_Problem_:
Please copy the Van Gend & Loos text starting at "Van Gend & Loos was a" and ending at "Netherlands in 1830.", swapping "diligence" for "stagecoach".

_Excerpt provided_:
┄┄┄┄┄┄┄┄┄┄┄┄┄┄┄┄┄┄┄┄
Van Gend & Loos was a Dutch distribution company. It was established in 1809, and was purchased by DHL in 2003.

== History ==
Van Gend & Loos was established by the Antwerp-based innkeeper and carriage driver Jan-Baptist van Gend. He had married a woman from the Loos family in 1796. When Van Gend's brother-in-law Petrus Josephus Loos died in 1809, his diligence company was merged with Van Gend's company to form Van Gend & Loos.

The De Algemeene Postwagen Onderneming J.B. van Gend & Loos (General Postal Carriage Company J.B. van Gend & Loos) gradually expanded its network of diligence services, to transport passengers, goods and money. The company remained active in the Low Countries (and beyond) when Belgium became independent from the Netherlands in 1830.
┄┄┄┄┄┄┄┄┄┄┄┄┄┄┄┄┄┄┄┄
_Extracted material_:

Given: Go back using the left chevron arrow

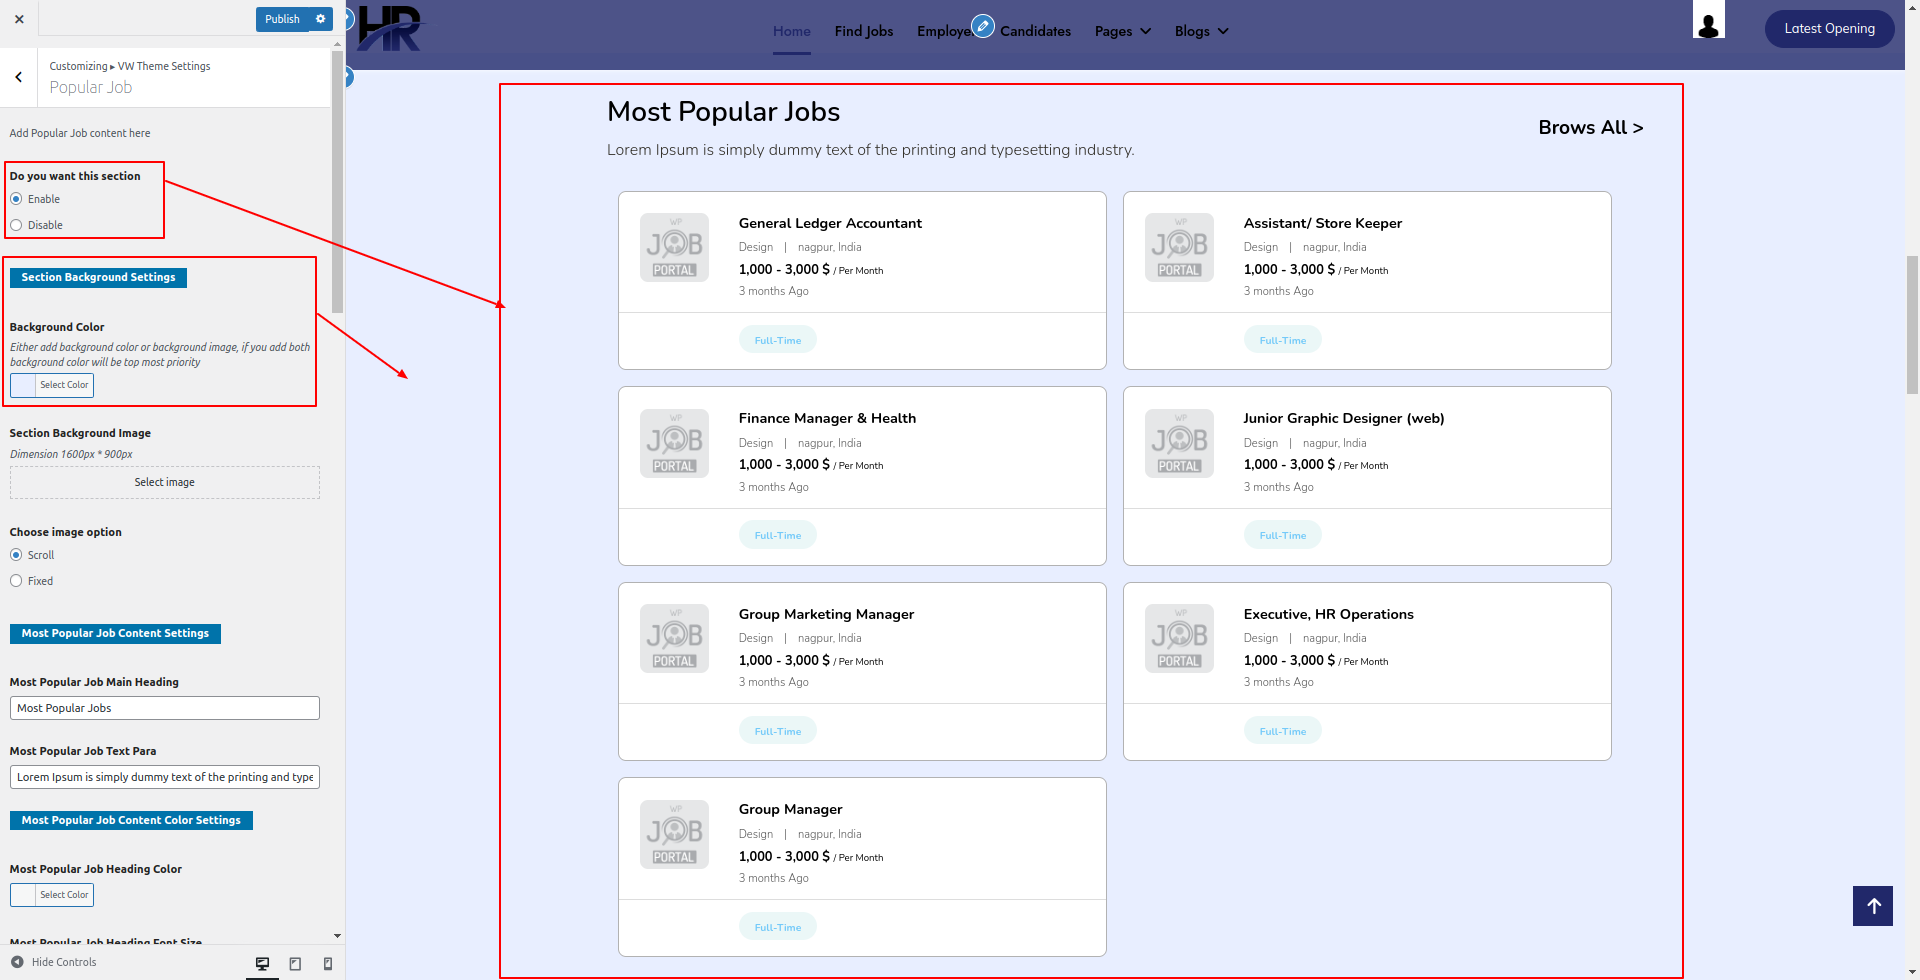Looking at the screenshot, I should pos(19,77).
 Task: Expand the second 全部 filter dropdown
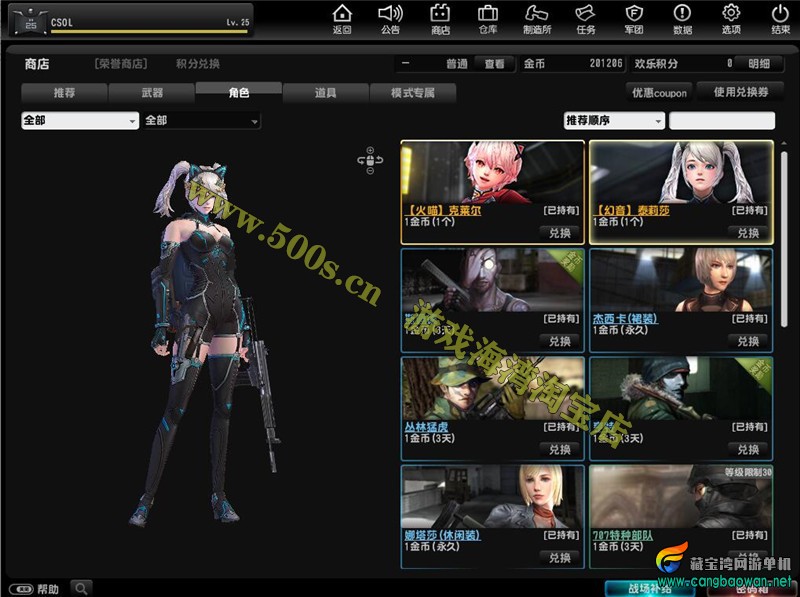[x=202, y=121]
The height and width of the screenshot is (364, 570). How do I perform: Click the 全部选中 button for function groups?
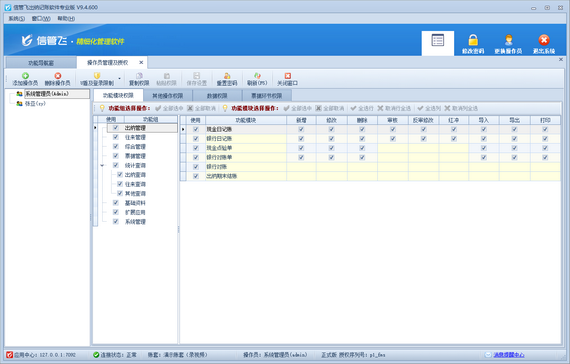coord(169,108)
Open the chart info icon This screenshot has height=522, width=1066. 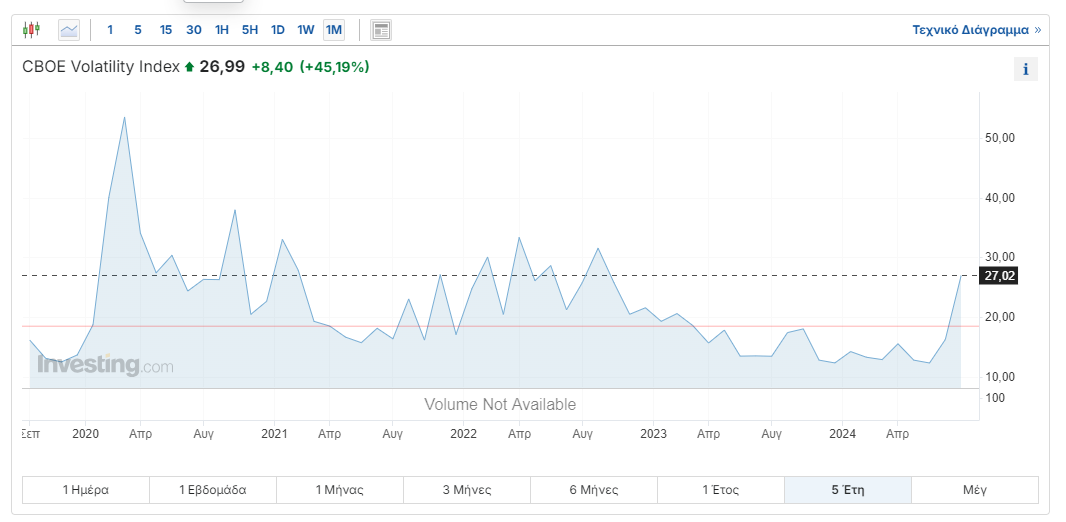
┄┄┄┄┄┄┄┄┄┄┄┄┄┄┄┄┄┄┄┄
_Answer to this exercise_:
Van Gend & Loos was a Dutch distribution company. It was established in 1809, and was purchased by DHL in 2003.

== History ==
Van Gend & Loos was established by the Antwerp-based innkeeper and carriage driver Jan-Baptist van Gend. He had married a woman from the Loos family in 1796. When Van Gend's brother-in-law Petrus Josephus Loos died in 1809, his stagecoach company was merged with Van Gend's company to form Van Gend & Loos.

The De Algemeene Postwagen Onderneming J.B. van Gend & Loos (General Postal Carriage Company J.B. van Gend & Loos) gradually expanded its network of stagecoach services, to transport passengers, goods and money. The company remained active in the Low Countries (and beyond) when Belgium became independent from the Netherlands in 1830.